Trafalgar House's latest Trust & Confidence Index for the pensions industry, which was based on the views of over 2,000 people, recorded a trust score of 4.95 out of 10, up by 6.9 per cent from the 2021 index.

The research also found that while a quarter (25.4 per cent) of people said they have very little or no trust in the industry, this is down from 31.5 per cent in 2021.

In addition to this, although just over a quarter (27.3 per cent) said their trust in the industry has a negative impact on their savings, one in seven (14.6 per cent) said it has positively impacted their plans.

However, only around three in 10 (28.9 per cent) said they trust pensions a reasonable amount or a lot.

The research also suggested that members have more confidence in their own decisions than they do in the role the industry plays in their retirement savings.

Indeed, almost two thirds (63.4 per cent) were confident in their choice of where their pensions are held (up from 58.5 per cent in 2021) and, for the first time, a majority are confident in their own decisions for the amount they have saved, at 53.5 per cent, compared to 46.6 per cent in 2021.

Despite this, a "worrying" 11.2 per cent of savers don't expect to ever be able to retire, while one in five (20.75 per cent) believe they will need to work longer that their normal retirement date.

Trafalgar House also noted that whilst the number of people who don’t believe they will have enough to live comfortably in retirement has again fallen slightly, from 69.8 per cent to 68.3 per cent, this still represents a "significant majority", with less than a third (31.7 per cent) stating that they have enough or more than enough retirement savings.

The research also considered the impact of recent cost-of-living increases on the plans of savers and pensioners, revealing that around four in 10 (39.4 per cent) savers believed their pension planning was directly impacted by rising living costs – with delaying plans to retire being the most common result.
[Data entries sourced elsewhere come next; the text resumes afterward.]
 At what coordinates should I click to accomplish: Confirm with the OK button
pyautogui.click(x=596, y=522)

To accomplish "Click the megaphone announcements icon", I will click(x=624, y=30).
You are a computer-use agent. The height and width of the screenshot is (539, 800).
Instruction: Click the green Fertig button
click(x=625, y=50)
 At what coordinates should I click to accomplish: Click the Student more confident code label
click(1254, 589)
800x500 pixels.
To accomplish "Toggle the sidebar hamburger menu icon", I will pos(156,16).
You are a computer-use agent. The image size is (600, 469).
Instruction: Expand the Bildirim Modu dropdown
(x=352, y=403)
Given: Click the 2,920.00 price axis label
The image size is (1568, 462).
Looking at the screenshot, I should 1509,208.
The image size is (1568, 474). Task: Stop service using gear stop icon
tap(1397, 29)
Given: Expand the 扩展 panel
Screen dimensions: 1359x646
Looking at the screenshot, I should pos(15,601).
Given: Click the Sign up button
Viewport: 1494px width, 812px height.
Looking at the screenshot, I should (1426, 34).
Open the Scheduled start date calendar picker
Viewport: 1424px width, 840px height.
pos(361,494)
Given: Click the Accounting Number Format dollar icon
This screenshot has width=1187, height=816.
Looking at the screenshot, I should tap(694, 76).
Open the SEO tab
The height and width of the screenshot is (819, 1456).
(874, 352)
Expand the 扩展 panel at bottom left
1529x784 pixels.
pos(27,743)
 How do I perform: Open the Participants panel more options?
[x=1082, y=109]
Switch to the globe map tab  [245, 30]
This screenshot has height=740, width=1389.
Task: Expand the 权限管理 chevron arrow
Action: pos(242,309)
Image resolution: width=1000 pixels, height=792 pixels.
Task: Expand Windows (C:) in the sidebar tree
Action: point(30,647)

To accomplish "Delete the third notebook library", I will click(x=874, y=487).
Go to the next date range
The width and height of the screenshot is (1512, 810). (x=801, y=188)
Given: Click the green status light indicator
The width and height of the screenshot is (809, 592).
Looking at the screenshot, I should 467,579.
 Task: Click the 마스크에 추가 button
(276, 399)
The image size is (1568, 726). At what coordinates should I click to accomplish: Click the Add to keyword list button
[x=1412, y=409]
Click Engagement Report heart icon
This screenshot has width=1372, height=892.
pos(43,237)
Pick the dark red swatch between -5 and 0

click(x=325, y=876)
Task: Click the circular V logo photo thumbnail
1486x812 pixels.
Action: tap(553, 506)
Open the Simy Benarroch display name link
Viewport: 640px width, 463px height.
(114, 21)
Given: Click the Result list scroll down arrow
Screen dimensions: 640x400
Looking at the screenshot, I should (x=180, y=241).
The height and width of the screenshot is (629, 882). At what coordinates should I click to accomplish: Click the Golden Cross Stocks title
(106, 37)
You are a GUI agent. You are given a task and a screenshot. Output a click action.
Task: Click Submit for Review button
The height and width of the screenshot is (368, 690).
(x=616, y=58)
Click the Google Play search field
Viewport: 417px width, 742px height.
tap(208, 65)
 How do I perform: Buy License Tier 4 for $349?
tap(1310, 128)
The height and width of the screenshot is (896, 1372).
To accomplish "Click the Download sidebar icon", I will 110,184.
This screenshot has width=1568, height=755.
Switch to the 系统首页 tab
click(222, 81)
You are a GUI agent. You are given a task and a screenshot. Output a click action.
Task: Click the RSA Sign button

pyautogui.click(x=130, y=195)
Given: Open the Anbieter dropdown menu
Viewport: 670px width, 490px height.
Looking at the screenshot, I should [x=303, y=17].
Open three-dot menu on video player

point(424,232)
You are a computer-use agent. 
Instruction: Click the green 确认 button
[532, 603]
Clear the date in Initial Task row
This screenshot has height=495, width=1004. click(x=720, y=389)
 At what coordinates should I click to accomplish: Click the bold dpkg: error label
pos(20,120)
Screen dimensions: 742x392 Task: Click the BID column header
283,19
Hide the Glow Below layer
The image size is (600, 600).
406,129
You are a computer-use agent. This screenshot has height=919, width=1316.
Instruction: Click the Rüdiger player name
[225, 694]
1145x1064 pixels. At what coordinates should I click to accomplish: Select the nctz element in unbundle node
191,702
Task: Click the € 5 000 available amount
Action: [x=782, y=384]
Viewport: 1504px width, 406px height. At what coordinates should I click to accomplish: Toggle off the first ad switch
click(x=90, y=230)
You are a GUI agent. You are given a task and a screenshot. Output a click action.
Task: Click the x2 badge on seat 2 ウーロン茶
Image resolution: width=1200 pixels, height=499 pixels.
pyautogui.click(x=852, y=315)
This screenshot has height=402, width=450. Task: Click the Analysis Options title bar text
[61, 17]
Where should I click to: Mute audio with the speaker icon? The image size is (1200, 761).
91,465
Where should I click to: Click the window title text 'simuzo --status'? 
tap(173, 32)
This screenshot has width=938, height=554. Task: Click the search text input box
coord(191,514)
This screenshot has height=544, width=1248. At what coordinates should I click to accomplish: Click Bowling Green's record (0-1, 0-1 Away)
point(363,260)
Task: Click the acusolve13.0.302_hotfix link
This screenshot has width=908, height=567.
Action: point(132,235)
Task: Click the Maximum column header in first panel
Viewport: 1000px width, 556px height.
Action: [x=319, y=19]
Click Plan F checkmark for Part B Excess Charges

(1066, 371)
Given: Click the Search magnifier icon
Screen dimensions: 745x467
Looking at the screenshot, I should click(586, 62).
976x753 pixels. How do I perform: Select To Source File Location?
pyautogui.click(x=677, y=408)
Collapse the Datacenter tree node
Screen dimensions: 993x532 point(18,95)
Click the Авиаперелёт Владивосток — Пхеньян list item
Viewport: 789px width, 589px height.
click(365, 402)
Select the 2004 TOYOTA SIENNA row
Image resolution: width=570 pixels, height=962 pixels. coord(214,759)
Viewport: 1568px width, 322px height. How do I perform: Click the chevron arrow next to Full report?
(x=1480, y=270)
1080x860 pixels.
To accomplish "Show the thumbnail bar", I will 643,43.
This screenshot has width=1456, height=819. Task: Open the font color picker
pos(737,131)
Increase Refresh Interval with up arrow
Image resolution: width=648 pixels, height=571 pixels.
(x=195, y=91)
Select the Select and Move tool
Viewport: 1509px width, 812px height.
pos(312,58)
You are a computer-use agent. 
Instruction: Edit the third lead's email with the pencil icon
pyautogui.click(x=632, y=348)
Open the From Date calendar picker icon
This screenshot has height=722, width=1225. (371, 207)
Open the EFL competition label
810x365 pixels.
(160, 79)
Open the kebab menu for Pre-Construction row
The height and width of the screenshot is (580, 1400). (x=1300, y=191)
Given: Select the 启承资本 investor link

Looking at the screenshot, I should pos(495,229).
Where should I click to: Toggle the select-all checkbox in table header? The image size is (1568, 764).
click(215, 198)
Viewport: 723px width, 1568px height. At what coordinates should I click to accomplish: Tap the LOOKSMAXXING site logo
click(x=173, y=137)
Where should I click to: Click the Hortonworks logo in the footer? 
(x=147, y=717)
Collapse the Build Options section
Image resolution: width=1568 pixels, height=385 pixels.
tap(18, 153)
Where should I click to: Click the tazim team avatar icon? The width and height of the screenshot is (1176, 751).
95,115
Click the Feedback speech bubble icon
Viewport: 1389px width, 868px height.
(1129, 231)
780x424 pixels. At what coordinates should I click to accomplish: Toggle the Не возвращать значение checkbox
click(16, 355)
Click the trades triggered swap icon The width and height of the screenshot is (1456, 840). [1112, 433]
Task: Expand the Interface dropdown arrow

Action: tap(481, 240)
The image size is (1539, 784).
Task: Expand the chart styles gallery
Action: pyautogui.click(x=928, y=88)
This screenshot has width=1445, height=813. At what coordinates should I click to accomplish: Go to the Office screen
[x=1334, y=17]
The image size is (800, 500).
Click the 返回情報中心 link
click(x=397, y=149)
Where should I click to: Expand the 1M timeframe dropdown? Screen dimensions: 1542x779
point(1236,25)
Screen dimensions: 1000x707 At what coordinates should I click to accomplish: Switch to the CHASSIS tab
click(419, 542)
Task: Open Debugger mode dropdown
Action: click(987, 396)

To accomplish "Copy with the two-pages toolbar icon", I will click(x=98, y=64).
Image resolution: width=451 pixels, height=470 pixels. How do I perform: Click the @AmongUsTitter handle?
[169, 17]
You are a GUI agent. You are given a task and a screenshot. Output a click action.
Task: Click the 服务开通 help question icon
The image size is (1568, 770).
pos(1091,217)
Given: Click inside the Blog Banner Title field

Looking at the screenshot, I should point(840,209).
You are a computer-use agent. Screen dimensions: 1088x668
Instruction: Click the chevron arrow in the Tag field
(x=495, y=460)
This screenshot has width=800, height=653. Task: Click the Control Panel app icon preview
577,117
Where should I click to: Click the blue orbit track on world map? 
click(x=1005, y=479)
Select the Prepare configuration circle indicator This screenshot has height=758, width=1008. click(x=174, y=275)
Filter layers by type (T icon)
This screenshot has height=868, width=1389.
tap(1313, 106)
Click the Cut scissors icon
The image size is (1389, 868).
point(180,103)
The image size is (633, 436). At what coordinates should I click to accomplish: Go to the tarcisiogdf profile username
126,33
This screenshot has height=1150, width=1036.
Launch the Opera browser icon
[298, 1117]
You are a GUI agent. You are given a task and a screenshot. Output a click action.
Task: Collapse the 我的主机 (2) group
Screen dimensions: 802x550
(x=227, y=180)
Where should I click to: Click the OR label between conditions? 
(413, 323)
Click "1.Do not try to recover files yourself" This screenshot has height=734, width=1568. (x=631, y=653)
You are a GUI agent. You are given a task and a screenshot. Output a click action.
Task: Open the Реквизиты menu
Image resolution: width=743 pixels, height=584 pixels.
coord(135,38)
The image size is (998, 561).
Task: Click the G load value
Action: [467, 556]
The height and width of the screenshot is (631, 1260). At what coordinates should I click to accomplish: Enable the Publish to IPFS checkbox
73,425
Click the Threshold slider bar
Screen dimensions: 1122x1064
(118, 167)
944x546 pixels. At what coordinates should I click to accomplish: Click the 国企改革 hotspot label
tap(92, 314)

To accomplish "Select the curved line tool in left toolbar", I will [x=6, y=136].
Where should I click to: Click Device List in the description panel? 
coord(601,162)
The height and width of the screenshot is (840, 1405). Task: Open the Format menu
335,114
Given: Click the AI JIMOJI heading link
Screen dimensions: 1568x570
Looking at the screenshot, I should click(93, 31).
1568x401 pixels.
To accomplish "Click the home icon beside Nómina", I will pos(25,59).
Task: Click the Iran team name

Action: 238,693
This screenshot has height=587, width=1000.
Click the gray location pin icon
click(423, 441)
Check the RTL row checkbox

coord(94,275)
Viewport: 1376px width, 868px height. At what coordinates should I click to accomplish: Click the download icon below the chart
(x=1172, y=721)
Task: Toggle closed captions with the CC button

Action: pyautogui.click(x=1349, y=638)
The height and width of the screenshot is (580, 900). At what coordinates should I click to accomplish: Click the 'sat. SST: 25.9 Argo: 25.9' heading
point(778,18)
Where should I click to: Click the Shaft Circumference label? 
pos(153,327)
In addition to this, at least one in five (21.6 per cent) savers felt they were either fairly or very likely to cut back on pension contributions due to cost-of-living increases, although the research showed they were far more likely to remove other spending such as holidays, subscriptions, socialising and non-essential shopping.

Commenting on the findings, Trafalgar House client director, Daniel Taylor, emphasised the need for improvements, warning that the "continued cautious year-on-year improvement in trust scores brings a little comfort".

He continued: “For the third year in a row, our research has shown that the pensions industry comes up short when it comes to earning the trust and confidence of members.

"For a member-focused industry, these will be disappointing results and perhaps at odds with the perception the industry has of itself in terms of meeting members’ needs.

“Having seen scores rise after the pandemic, when the industry was forced into a period of fast-paced online modernisation and service flexibility, the upward trend in results gives some indication that the new digital, adaptable and remote service model is something that members are on board with.”

“With members already struggling to make pensions work for them, the cost-of-living crisis has come at a difficult time. With the research suggesting a sizeable portion of savers and pensioners are feeling the impact, it’s now a crucial time for the industry to offer effective support.

“Through better engagement, and communication that truly resonates, the industry can help bring more confidence to members in their ability to improve their own retirement picture through making positive, impactful changes. In turn, this will help to improve member trust in the pensions industry, which remains unacceptably low.”